Read through the entries below and return each line with the word "computer".

++++++++++

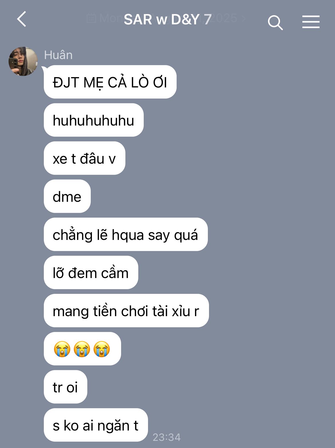Select the "xe t đâu v" bubble
The width and height of the screenshot is (335, 448).
[84, 158]
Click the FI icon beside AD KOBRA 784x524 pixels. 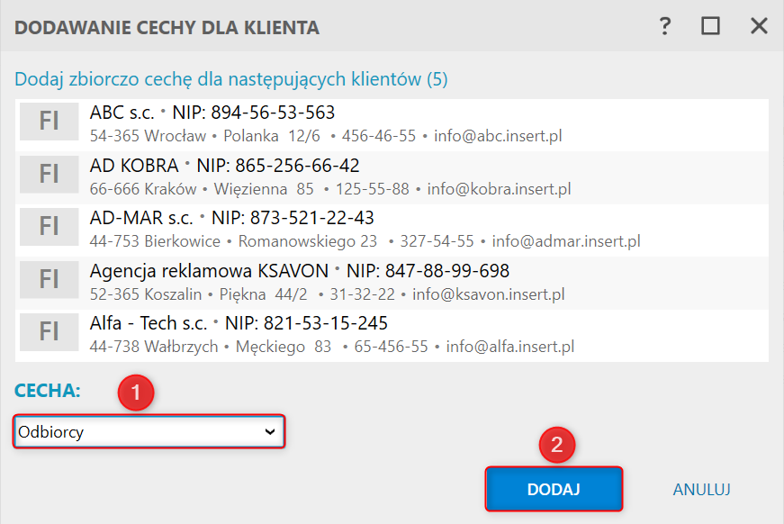point(50,175)
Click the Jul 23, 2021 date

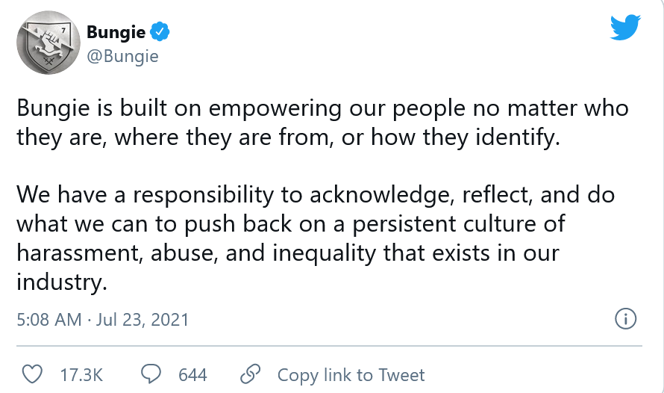tap(143, 320)
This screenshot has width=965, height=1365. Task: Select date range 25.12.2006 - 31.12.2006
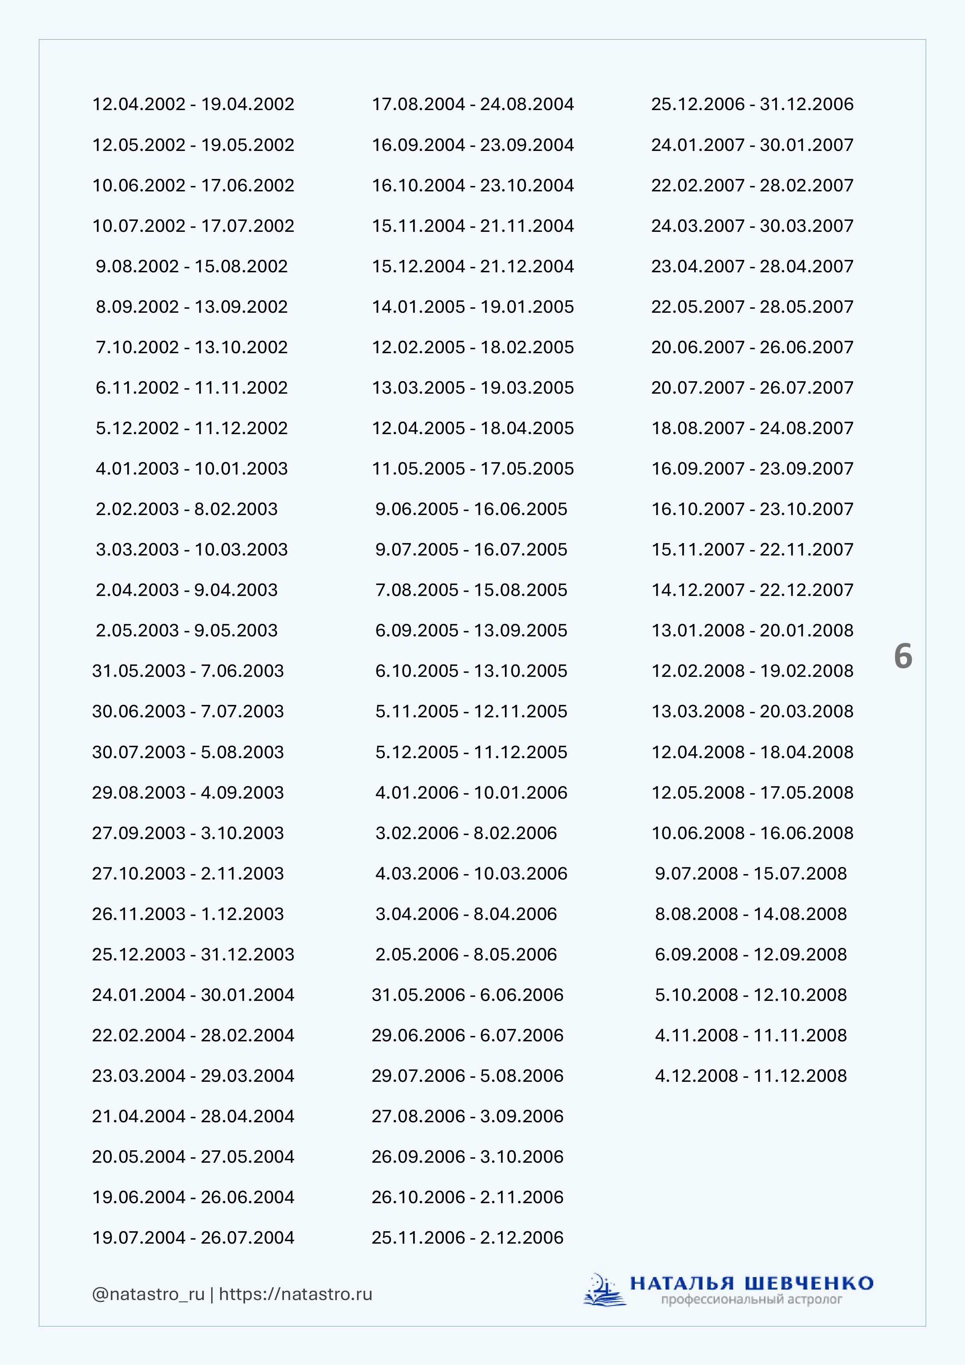point(752,104)
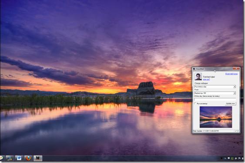Viewport: 245px width, 163px height.
Task: Click the sign out link
Action: 206,79

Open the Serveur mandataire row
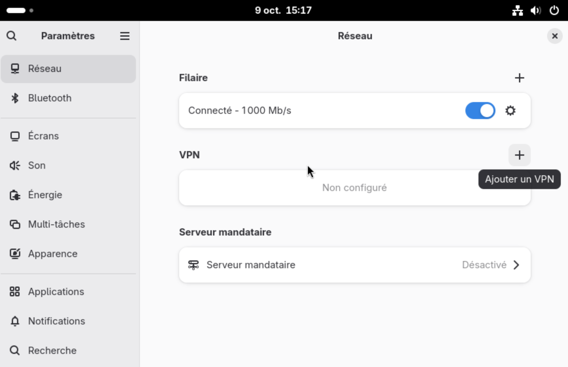[x=355, y=265]

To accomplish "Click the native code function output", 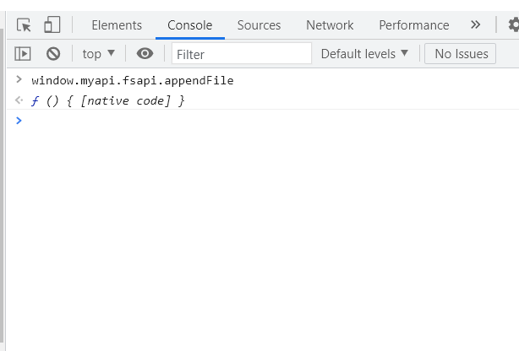I will [107, 101].
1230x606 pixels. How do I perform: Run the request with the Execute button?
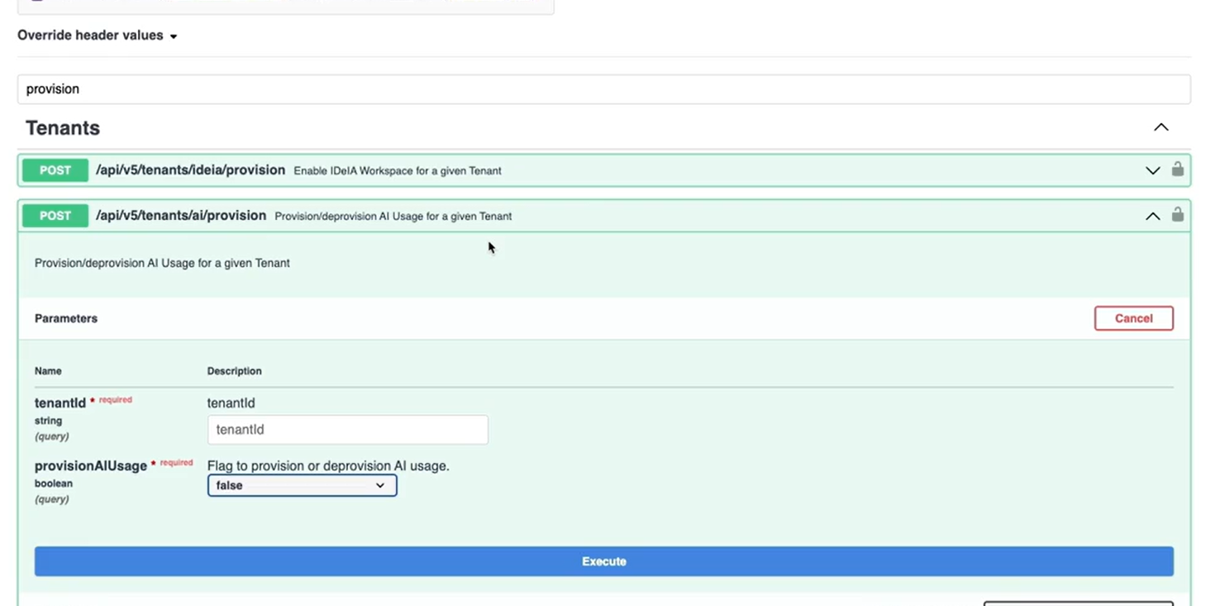click(x=603, y=561)
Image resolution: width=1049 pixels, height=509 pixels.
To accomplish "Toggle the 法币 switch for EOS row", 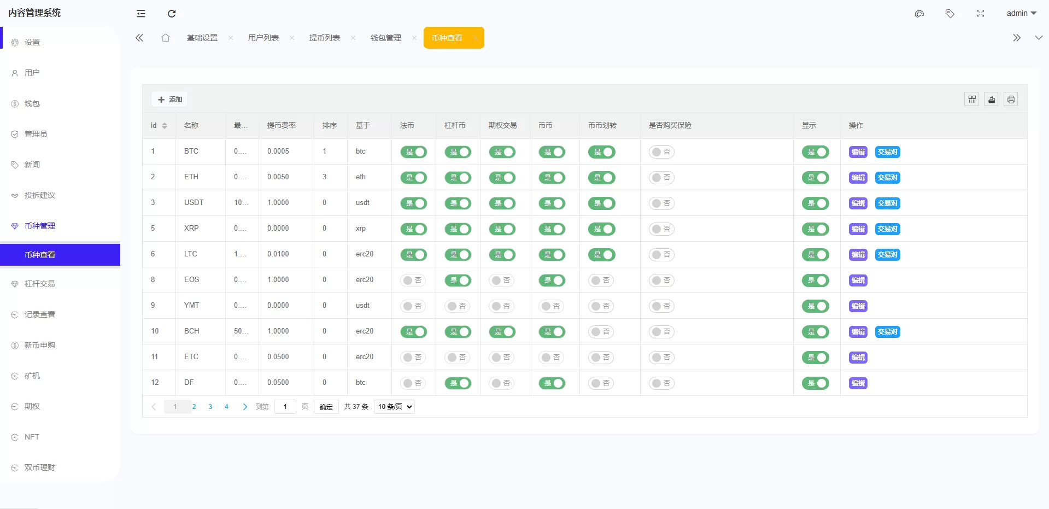I will tap(413, 280).
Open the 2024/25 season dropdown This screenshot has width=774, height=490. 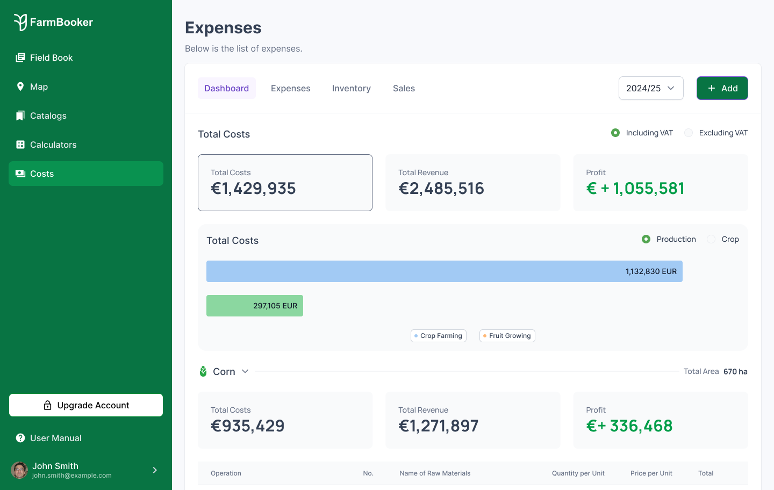pyautogui.click(x=650, y=88)
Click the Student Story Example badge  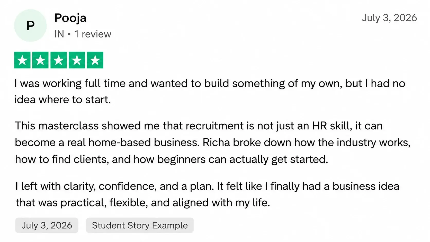pos(140,225)
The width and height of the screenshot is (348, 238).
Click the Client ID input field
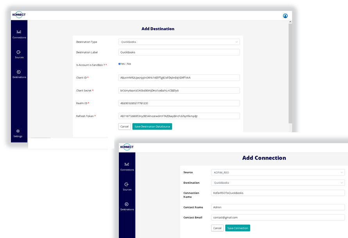(x=179, y=78)
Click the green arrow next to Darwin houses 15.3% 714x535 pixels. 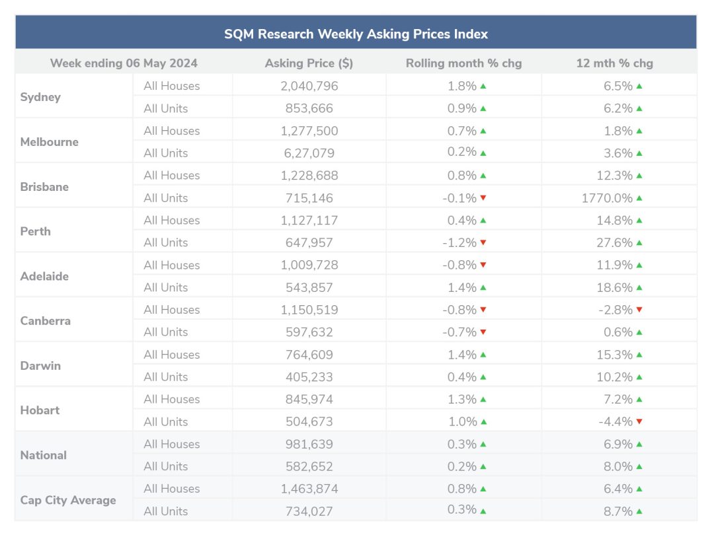[x=639, y=355]
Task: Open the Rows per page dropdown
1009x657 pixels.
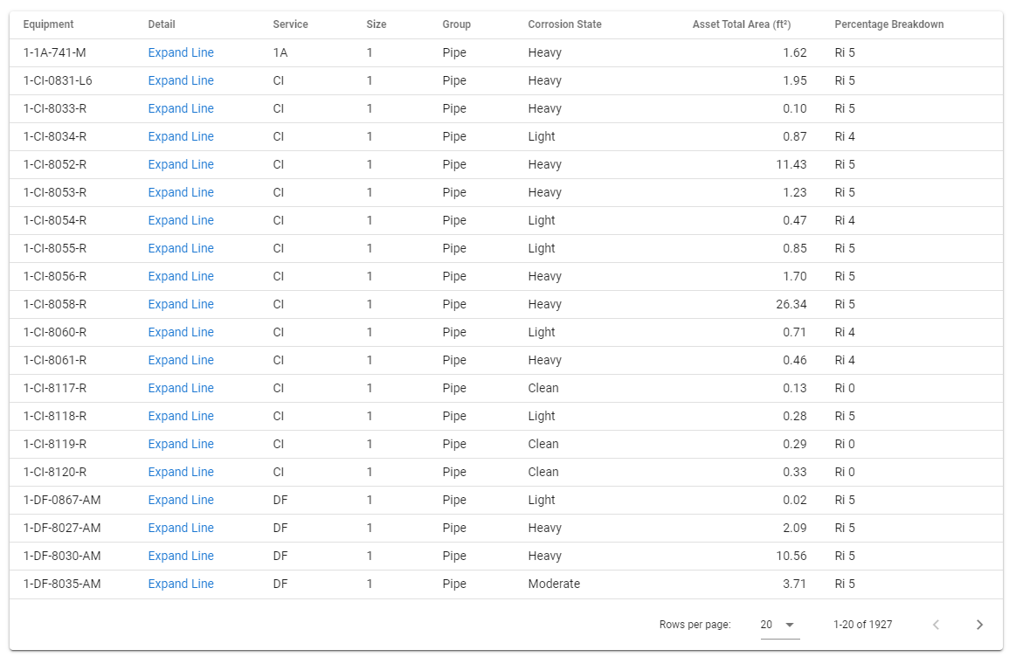Action: tap(778, 625)
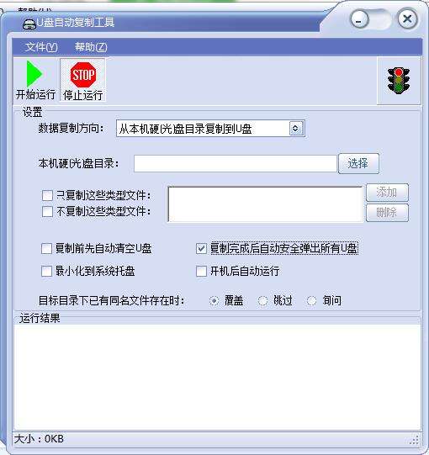Click the 本机硬(光)盘目录 input field

coord(235,164)
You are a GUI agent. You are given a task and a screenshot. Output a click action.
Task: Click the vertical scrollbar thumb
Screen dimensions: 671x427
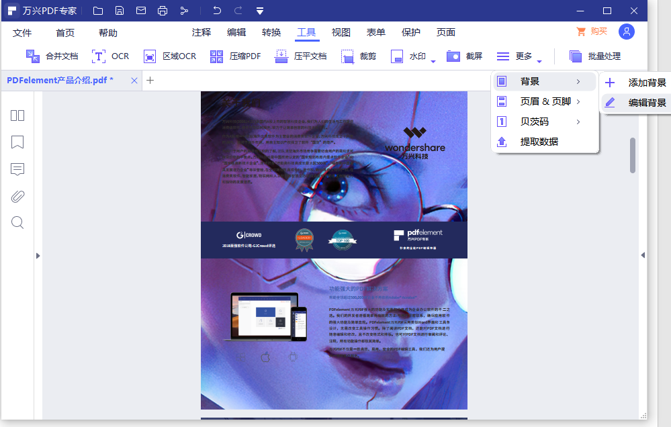633,155
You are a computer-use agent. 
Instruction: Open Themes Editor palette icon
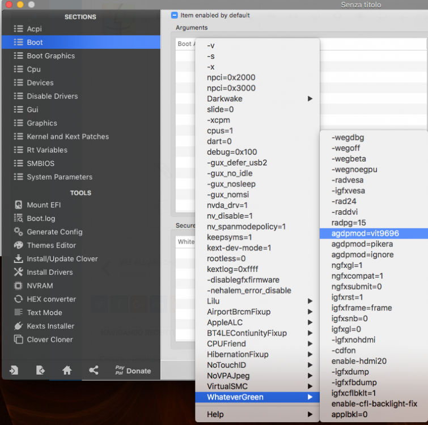point(18,245)
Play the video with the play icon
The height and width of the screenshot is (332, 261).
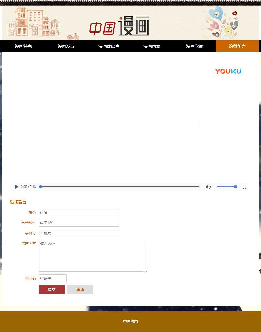tap(17, 187)
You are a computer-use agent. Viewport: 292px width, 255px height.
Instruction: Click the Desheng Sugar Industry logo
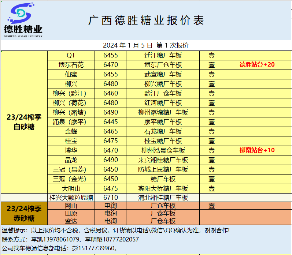coord(23,20)
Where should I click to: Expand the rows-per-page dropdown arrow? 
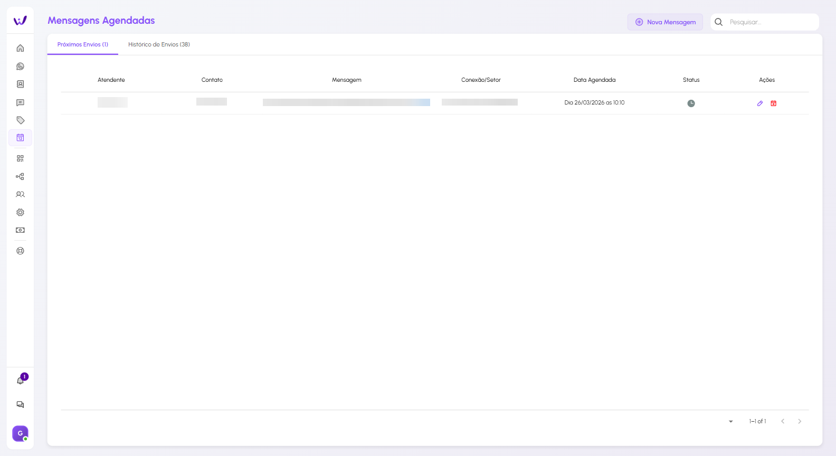pyautogui.click(x=731, y=422)
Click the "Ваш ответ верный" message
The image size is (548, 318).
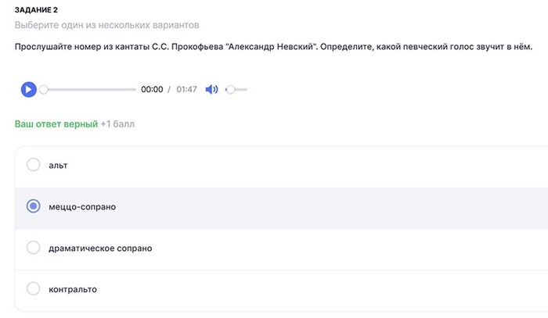(x=56, y=123)
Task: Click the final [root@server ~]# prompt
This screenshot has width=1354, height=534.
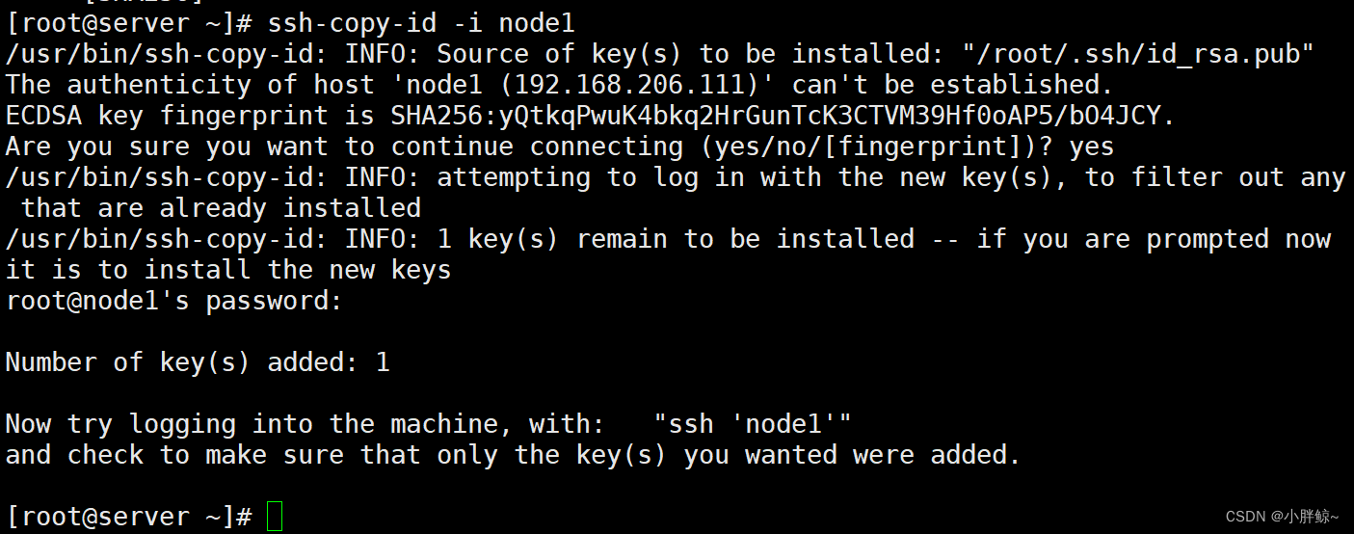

++++++++++

*OUTPUT OF THE EXERCISE*
You are a computer-use agent. 
You are a computer-use agent. Viewport: 292px width, 255px height.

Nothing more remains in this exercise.